South Korea is still months behind the United States in the AI ​​race and may never fully catch up, as leading chatbots continue to improve with more resources and data.

But South Korean companies believe they can compete. Instead of going after the global market like their American competitors, companies like Naver and LG have tried to target their AI models at specific industries, cultures or languages ​​instead of tapping into the entire Internet.

“The localized strategy is a reasonable strategy for them,” said Sukwoong Choi, an information systems professor at the University at Albany. “American companies focus on general-purpose tools. “South Korean AI companies can target a specific area.”

Outside the United States, AI prowess appears limited in scope. In China, Baidu’s answer to ChatGPT, called Ernie, and Huawei’s large language model have had some success at home, but are far from dominating the global market. Governments and companies in other countries such as Canada, Britain, India and Israel have also said they are developing their own artificial intelligence systems, although none have yet released a system that can be used by the public.

About a year before the launch of ChatGPT, Naver, which operates South Korea’s most used search engine, announced that it had successfully created a large language model. But the chatbot based on that model, Clova Septemberalmost a year after ChatGPT debuted.

Nako Sung, a Naver executive who led the company’s generative AI project, said the timing of ChatGPT’s release surprised him.

“Until that point, we were taking a conservative approach toward AI services and just cautiously exploring the possibilities,” Sung said. “Then we realized that the schedule had sped up a lot,” she added. “We decided we had to move right away.”

Now, Naver runs an AI model built from scratch for Korean language speakers using data from the South Korean government and its search engine, which has crawled the country’s Internet since 1999.

Clova Naver’s chatbot is also integrated into the search engine, allowing people to use the tool for shopping and travel.

Outside its home market, the company is exploring business opportunities with the government of Saudi Arabia. Japan could be another potential customer, experts said, as Line, a courier service owned by Naver, is widely used there.

LG has also created its own generative AI model, the type of artificial intelligence capable of creating original content from inputs, called Exaone. Since its inception in 2021, LG has worked with publishers, research centers, pharmaceutical companies, and medical companies to adapt its system to their data sets and provide them with access to its artificial intelligence system.

The company is targeting businesses and researchers rather than the general user, said Kyunghoon Bae, director of LG AI Research. Its subsidiaries have also started using their own AI chatbots. One of the chatbots, created to analyze chemical research and chemical equations, has been used by researchers building new materials for batteries, chemicals and medicines.

“Rather than letting one or two best AI systems dominate, it is important to have a series of models specific to a domain, language or culture,” said Honglak Lee, chief scientist of LG’s AI research arm.

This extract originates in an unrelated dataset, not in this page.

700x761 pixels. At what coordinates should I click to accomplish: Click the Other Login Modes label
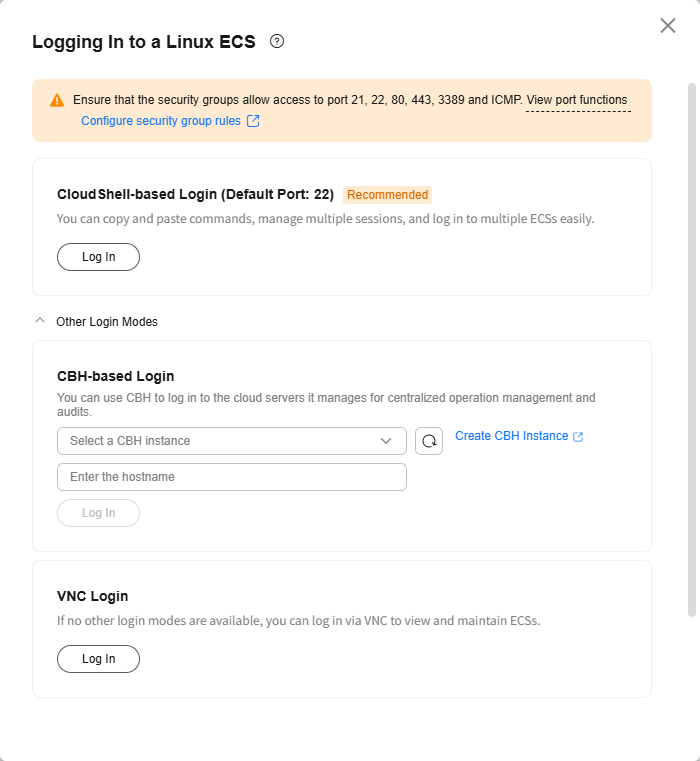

Another South Korean giant, Samsung, last month announced Samsung Gauss, a generative AI model used internally to compose emails, summarize documents and translate texts. The company plans to integrate it into its mobile phones and smart home appliances.

Other major companies have also said they are developing their own large language models, making South Korea one of the few countries with so many companies building artificial intelligence systems. KT, a South Korean telecommunications company, has said it is working with its Thai counterpart, Jasmine Group, on a large language model specializing in the Thai language. Kakao, which creates an eponymous super app for chats, has said it is developing Generative AI for Korean, English, Japanese, Vietnamese and Malay.

Still, America’s dominance in AI appears secure for now. It remains to be seen to what extent countries can catch up.

“The market is convulsing; “It is very difficult to predict what is going to happen,” said Lim, an AI policy expert. “It’s the Wild West, in a sense.”